• **Task material**:

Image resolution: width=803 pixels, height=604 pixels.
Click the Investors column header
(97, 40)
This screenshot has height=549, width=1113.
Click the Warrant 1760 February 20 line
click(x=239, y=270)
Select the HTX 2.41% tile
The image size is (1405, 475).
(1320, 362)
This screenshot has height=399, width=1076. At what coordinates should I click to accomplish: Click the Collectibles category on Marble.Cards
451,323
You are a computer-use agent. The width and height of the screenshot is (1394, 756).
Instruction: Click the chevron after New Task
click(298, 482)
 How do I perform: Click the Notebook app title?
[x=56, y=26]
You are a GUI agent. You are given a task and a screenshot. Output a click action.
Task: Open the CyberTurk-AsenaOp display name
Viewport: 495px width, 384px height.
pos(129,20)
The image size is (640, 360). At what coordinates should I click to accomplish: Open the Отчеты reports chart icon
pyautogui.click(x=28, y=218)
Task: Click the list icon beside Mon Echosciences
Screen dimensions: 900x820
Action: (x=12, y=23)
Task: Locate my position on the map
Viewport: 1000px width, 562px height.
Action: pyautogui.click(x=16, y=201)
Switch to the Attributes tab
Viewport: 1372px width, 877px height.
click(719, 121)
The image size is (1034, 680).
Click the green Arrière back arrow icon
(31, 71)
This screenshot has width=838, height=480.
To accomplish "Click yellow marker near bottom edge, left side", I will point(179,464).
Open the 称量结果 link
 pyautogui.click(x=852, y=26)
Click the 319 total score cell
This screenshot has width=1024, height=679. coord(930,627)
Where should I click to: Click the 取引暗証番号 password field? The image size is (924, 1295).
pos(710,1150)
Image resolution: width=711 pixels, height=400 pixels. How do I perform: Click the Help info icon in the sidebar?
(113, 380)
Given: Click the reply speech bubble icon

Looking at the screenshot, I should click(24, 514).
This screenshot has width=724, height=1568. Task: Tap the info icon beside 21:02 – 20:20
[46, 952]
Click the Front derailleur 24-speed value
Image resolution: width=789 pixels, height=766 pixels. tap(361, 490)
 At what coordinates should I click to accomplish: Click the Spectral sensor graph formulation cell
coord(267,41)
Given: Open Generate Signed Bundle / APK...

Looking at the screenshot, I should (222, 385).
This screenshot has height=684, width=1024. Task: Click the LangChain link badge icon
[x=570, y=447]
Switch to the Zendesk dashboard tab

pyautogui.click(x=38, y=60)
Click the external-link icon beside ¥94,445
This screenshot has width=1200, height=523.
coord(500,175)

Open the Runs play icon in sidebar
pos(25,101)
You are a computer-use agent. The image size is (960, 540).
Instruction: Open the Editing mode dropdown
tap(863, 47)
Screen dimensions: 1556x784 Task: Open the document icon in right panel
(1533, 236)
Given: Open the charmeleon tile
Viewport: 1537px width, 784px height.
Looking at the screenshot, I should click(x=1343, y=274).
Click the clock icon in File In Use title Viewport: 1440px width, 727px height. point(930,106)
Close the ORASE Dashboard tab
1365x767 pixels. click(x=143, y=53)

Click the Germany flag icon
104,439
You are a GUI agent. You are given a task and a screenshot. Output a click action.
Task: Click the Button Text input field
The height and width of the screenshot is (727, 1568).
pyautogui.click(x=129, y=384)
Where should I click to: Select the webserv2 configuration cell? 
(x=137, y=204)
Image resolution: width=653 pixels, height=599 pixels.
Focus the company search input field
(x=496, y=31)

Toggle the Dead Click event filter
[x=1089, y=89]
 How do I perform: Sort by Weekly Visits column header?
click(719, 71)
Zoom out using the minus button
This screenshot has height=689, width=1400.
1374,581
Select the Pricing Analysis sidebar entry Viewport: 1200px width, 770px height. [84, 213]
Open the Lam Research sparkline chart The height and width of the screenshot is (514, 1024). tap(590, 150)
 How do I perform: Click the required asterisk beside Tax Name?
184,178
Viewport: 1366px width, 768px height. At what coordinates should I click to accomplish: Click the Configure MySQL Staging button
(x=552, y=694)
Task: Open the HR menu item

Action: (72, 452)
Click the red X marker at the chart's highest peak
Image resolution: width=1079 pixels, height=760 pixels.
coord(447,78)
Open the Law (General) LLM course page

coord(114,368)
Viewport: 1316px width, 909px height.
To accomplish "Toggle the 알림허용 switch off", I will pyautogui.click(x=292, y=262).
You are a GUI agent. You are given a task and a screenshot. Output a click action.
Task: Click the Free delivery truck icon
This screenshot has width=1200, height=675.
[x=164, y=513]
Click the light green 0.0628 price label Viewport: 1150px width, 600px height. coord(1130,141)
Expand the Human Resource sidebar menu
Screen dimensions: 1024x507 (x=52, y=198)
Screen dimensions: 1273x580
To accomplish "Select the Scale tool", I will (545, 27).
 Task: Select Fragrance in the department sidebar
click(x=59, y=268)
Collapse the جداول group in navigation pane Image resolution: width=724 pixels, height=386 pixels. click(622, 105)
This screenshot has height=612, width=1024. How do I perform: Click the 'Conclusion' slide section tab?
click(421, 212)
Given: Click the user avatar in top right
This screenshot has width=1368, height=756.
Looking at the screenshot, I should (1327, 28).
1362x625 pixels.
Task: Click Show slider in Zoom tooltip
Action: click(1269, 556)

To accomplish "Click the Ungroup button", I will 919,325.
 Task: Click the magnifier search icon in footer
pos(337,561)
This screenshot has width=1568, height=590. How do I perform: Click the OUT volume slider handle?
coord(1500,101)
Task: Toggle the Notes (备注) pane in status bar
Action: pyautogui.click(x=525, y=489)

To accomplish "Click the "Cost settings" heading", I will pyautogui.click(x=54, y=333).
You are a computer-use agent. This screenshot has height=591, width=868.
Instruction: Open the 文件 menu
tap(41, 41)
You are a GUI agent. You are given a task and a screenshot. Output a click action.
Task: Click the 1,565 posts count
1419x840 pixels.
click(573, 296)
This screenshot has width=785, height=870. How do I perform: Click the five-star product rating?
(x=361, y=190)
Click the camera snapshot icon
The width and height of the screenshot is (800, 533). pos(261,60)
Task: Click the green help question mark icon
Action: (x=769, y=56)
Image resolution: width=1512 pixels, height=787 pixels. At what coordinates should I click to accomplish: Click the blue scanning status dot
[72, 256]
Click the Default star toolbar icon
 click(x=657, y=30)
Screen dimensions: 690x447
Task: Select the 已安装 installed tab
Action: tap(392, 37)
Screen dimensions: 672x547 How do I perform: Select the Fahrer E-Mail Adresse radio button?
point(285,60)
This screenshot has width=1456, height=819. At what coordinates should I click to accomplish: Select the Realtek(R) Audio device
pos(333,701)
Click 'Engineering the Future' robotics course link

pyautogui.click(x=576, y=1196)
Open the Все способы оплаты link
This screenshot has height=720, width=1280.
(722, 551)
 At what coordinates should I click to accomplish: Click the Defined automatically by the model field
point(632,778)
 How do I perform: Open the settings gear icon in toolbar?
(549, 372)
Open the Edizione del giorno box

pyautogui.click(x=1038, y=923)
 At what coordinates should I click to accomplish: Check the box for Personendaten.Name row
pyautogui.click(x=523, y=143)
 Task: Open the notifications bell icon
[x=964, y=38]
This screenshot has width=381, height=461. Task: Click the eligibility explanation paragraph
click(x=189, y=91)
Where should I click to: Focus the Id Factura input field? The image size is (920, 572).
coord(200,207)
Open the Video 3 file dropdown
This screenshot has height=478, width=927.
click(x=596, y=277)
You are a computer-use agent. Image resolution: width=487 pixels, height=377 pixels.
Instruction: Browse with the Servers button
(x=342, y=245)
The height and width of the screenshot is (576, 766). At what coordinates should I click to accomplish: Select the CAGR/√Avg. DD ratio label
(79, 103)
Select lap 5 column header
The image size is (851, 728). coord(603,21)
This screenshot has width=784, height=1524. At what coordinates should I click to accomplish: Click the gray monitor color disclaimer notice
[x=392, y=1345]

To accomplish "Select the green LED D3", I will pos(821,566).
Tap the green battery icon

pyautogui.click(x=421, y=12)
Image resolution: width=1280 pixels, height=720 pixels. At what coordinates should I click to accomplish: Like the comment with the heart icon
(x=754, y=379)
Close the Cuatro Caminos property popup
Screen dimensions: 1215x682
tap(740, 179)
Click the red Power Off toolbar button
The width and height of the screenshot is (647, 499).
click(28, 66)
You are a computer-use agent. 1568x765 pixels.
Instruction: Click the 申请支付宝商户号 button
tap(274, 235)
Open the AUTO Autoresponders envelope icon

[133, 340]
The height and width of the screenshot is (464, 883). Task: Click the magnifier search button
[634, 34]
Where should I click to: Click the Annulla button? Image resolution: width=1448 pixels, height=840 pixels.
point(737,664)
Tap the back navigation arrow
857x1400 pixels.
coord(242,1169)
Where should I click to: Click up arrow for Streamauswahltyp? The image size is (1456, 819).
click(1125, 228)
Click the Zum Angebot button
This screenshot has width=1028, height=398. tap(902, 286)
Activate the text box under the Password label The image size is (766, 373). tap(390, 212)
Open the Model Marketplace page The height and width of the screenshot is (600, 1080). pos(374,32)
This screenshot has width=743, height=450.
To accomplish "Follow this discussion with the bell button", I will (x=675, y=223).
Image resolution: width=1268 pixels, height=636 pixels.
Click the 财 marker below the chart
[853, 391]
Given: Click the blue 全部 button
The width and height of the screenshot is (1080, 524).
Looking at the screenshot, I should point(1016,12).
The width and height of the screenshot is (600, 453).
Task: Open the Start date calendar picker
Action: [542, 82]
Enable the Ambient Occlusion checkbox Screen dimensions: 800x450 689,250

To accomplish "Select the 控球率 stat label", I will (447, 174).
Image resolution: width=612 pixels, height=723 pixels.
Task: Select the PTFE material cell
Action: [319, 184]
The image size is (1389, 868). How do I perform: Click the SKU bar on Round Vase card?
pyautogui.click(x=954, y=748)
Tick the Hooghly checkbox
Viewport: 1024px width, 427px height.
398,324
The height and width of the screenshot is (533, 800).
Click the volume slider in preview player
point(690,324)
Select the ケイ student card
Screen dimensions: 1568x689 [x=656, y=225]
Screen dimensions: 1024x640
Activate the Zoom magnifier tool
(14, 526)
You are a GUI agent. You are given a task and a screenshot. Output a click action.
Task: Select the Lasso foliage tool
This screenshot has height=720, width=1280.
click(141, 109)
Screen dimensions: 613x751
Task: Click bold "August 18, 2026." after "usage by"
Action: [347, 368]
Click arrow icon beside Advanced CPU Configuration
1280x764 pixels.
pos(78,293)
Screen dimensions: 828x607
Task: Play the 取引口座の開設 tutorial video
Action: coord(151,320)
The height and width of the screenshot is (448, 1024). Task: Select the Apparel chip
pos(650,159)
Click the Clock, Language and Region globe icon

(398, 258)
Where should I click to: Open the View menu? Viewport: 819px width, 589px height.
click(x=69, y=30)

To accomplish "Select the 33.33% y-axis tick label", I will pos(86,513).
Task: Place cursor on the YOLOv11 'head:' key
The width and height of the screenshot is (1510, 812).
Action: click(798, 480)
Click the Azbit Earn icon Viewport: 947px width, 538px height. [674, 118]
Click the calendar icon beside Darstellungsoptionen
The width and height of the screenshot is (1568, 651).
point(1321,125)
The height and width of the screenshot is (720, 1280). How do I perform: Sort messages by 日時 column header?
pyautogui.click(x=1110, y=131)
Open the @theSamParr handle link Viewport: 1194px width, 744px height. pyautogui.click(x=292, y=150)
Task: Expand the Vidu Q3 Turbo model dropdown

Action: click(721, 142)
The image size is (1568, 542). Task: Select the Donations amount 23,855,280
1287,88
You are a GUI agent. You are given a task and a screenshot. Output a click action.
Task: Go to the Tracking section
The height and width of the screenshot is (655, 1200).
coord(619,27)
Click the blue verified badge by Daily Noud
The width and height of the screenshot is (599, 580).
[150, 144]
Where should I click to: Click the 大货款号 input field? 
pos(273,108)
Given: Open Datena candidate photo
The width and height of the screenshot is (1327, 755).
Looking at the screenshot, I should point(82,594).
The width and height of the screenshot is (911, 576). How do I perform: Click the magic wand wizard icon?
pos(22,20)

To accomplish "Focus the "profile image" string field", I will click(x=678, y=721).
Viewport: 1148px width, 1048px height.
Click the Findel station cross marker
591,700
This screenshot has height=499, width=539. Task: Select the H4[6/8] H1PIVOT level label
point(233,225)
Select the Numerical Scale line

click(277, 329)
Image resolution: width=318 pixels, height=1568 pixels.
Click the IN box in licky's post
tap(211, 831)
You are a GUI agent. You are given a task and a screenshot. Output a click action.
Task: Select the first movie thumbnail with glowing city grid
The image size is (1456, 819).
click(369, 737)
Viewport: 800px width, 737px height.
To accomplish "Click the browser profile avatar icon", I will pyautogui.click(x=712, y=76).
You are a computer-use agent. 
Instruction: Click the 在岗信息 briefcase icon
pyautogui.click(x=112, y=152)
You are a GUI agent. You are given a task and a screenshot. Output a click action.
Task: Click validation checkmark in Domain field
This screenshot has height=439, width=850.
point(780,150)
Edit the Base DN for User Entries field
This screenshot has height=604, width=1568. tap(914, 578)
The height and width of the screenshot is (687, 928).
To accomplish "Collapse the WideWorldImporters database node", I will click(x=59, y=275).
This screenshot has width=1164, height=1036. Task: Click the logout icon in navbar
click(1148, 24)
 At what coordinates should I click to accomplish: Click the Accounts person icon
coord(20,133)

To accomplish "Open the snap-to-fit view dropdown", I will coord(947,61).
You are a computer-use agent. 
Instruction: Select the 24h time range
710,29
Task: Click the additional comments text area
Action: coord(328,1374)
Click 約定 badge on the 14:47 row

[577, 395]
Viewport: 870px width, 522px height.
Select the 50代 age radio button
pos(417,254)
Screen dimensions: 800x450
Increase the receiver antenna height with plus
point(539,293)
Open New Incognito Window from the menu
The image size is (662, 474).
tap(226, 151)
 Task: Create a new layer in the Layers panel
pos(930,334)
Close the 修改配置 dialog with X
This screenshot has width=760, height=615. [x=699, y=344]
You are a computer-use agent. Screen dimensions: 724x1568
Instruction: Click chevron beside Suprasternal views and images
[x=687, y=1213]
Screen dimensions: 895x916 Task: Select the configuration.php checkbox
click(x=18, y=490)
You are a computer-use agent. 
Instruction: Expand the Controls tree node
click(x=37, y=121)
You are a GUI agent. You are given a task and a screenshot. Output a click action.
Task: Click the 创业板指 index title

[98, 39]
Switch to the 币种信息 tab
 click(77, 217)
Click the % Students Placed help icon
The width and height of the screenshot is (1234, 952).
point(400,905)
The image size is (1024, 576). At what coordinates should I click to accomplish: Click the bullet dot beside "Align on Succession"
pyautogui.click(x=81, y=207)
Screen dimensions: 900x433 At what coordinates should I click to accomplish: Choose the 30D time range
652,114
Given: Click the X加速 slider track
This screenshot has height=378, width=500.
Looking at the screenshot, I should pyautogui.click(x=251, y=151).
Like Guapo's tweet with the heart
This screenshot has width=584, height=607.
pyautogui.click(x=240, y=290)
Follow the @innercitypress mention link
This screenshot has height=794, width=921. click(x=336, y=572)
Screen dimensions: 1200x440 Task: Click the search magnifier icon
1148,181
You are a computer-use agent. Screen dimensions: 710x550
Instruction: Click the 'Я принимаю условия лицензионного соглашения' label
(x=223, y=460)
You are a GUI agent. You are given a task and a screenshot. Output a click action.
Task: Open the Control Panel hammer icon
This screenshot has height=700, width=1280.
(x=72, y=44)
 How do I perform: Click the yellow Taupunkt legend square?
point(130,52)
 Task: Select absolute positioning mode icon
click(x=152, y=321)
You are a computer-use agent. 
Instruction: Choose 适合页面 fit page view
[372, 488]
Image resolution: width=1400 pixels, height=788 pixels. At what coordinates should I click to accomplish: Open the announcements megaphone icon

• **What to produce**: Check each line of the material above for the string "Collapse". Please count those that have it and reply with the number only.

• **Result of the exercise**: 2